Fast hätte es für die Fuggerstädter sogar zu drei Punkten in Wolfsburg gereicht, doch Olic sicherte wenigstens einen Zähler in einer schwachen Partie.

Wolfsburg. Überraschungsteam FC Augsburg hat für einen Vereinsrekord gesorgt und sich die Tür zur Europa League offen gehalten. Das Team von Trainer Markus Weinzierl erkämpfte sich im Bundesliga-Duell zweier Europapokal-Anwärter beim VfL Wolfsburg ein 1:1 (1:0) und bleibt auf Schlagdistanz zu den internationalen Startplätzen.

Die nunmehr 39 Punkte auf dem Konto bedeuten zudem bereits jetzt die beste Punkte-Ausbeute, die der FCA in seiner Bundesliga-Geschichte jemals in einer Saison eingefahren hat. Den 1:0-Führungstreffer erzielte vor 25.645 Zuschauern Tobias Werner (43.) unter Mithilfe der Wolfsburger Abwehrspieler Christian Träsch und Naldo, die beide unglücklich wegrutschten. Ivica Olic (81.) sorgte noch für den Ausgleich für schwache Wolfsburger, die bei nur zwei Punkten aus den vergangenen vier Spielen in der Krise stecken. VfL-Mittelfeld-Ass Kevin de Bruyne sah in der zweiten Minute der Nachspielzeit wegen Reklamierens die Gelb-Rote Karte.

VfL-Trainer Dieter Hecking reagierte auf das enttäuschende 1:1 im Niedersachsen-Derby bei Eintracht Braunschweig mit einer Rotation: Gleich fünf neue Spieler standen in der ersten Elf, unter anderem feierte der Belgier Junior Malanda im defensiven Mittelfeld sein Startelf-Debüt in dieser Saison. Bei Augsburg verdrängte etwas überraschend Ronny Philip den Mittelfeldspieler Dominik Kohr auf die Bank, im Tor begann der genesene Marvin Hitz.

Wölfe wollten Wiedergutmachung

Der Ex-Wolfsburger, der fünf Jahre das grün-weiße VfL-Trikot getragen hatte, hatte in der Anfangsphase etwas mehr zu tun als sein Gegenüber Diego Benaglio.
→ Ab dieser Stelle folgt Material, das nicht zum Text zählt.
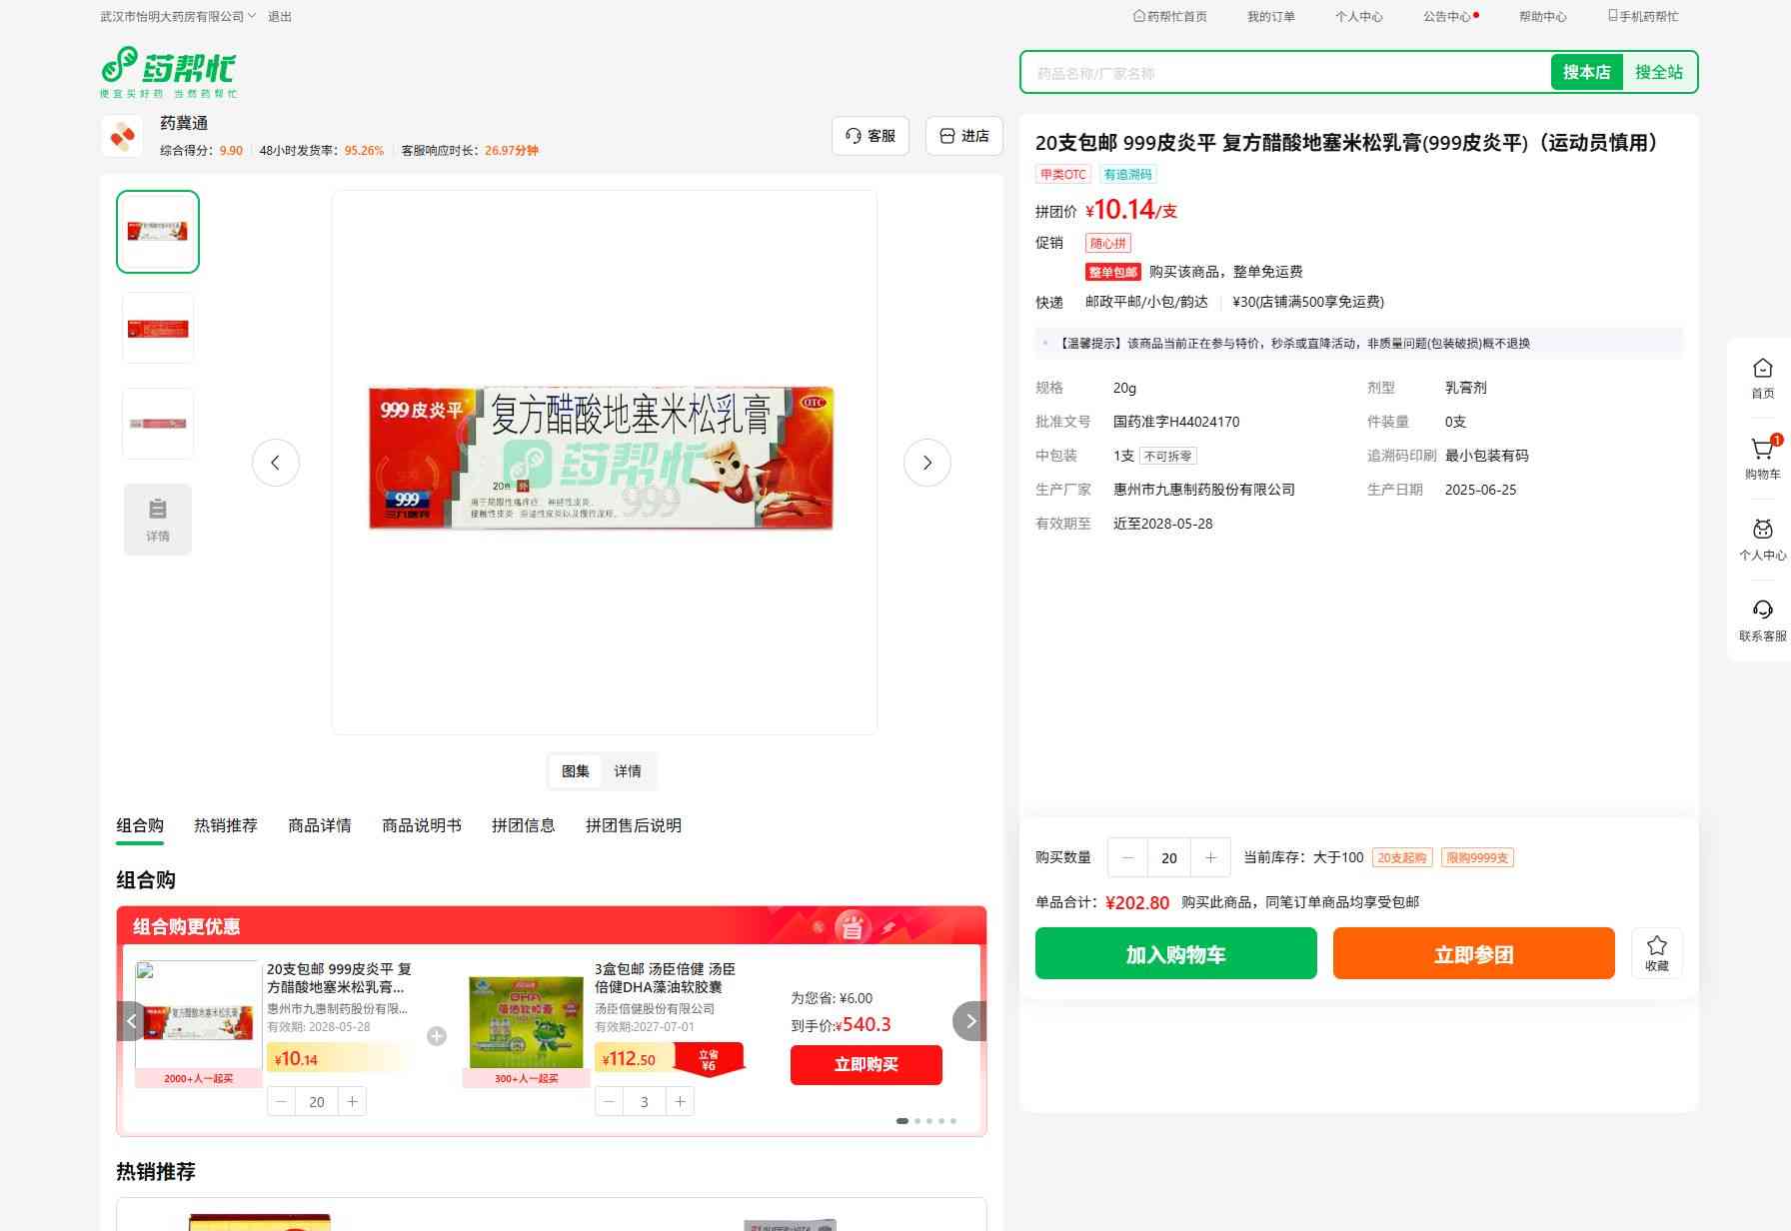Switch image viewer to 图集 view
The image size is (1791, 1231).
pyautogui.click(x=575, y=771)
Den engagierten Wölfen war anzumerken, dass sie sich für die vergangenen schwachen Spiele rehabilitieren wollten.

Vor allem über die agilen Außen Ivan Perisic und Kevin de Bruyne wurden vielversprechende Angriffe eingeleitet, der entscheidende Pass auf Sturmspitze Ivica Olic wollte zunächst aber nicht gelingen.
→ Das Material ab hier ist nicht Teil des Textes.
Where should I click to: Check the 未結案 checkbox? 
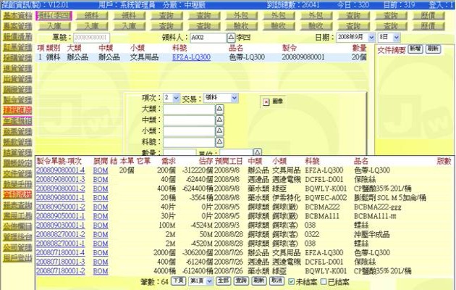(290, 280)
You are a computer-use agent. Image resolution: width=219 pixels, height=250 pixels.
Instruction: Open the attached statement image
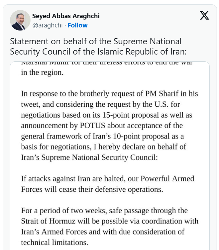coord(110,154)
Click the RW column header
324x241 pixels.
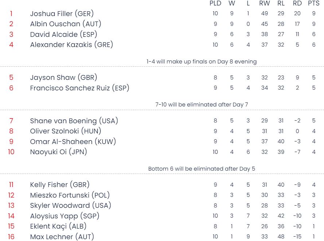[x=265, y=3]
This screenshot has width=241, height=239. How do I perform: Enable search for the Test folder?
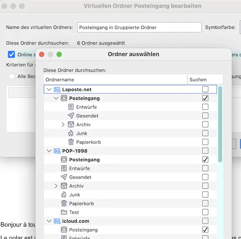tap(205, 212)
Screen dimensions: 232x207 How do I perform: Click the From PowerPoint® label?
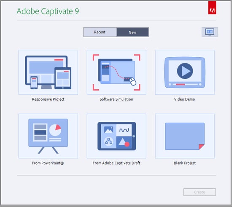(x=48, y=163)
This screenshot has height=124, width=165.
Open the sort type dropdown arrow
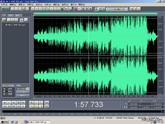click(28, 89)
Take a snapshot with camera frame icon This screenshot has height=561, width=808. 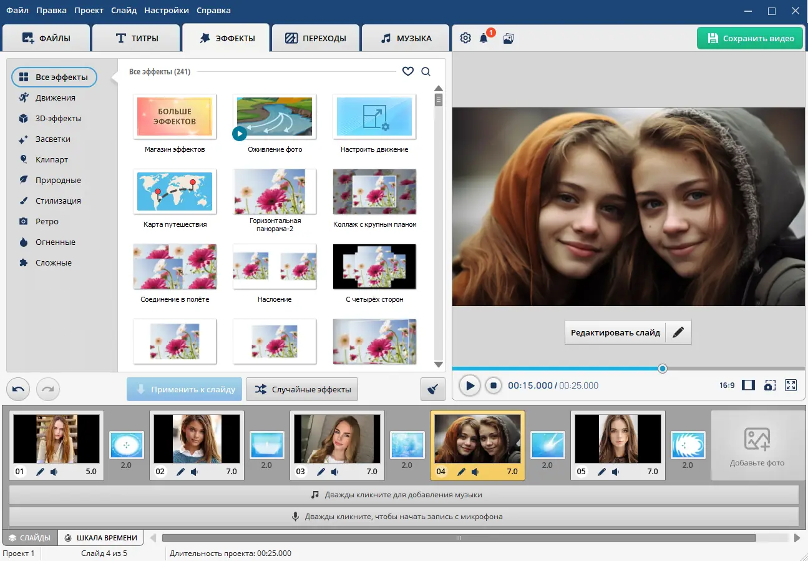(770, 385)
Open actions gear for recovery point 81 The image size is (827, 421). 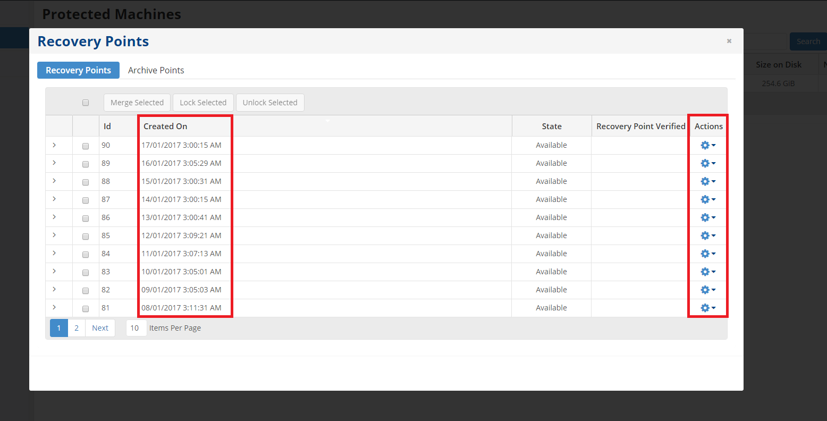[x=707, y=308]
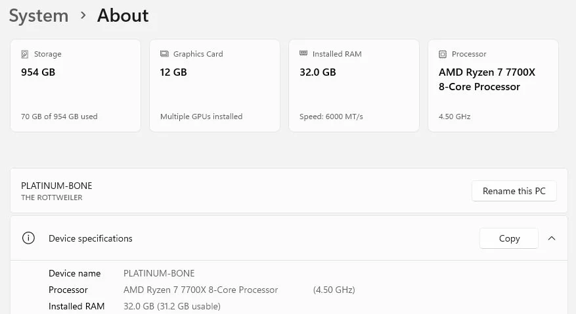This screenshot has height=314, width=576.
Task: Click the breadcrumb chevron separator
Action: click(83, 15)
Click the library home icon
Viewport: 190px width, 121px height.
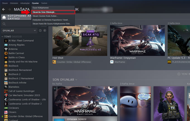pos(4,17)
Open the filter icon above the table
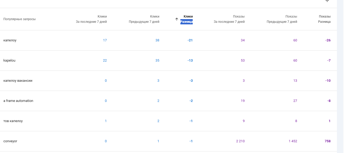 click(327, 1)
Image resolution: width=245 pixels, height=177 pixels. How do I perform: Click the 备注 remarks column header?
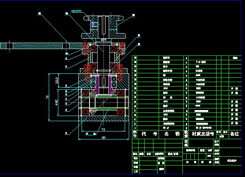[x=235, y=135]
Die Augsburger, die mit dem Selbstvertrauen von sieben ungeschlagenen Auswärtsspielen hintereinander nach Wolfsburg gereist waren, traten offensiv in der ersten halben Stunde fast überhaupt nicht in Erscheinung. Ihr Spielaufbau war geprägt von Fehlpässen, auch vom aggressiven Pressing war so gut wie nichts zu sehen.

Pfiffe für die Gastgeber

Die Wolfsburger ließen sich von der Lethargie scheinbar anstecken und stellten ihre Offensivbemühungen auch lange Zeit ein. Die Quittung dafür bekam Luiz Gustavo, der nach einem Rückpass auf Torhüter Benaglio von den Fans ausgepfiffen wurde. Gerade, als sich der VfL wieder gefangen zu haben schien, fiel das kuriose 0:1 durch Werner.
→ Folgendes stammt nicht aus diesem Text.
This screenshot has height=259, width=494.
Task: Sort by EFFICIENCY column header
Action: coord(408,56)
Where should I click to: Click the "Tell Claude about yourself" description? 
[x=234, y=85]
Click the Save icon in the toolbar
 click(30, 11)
Dass die Hausherren in der zweiten Halbzeit das Blatt wenden wollte, bewies Malandas Schuss nur 65 Sekunden nach Wiederanpfiff. Mit den wenig strukturierten Angriffen hatte die Abwehr der Gäste aber kaum Probleme. VfL-Trainer Hecking reagierte und brachte in der 58. Minute in Daniel Caligiuri für den enttäuschenden Shootingstar Maximilian Arnold einen frischen Offensivmann.

Am ideenlosen Spiel änderte das jedoch nichts, so dass der Fanblock des Ex-Meisters in der 62. Minute die Profis lautstark aufforderte: "Wir wollen euch kämpfen sehen!" Ein gellendes Pfeifkonzert gab es für Hecking, als er in der 68. Minute den zumindest kämpferisch überzeugenden Malanda vom Feld nahm.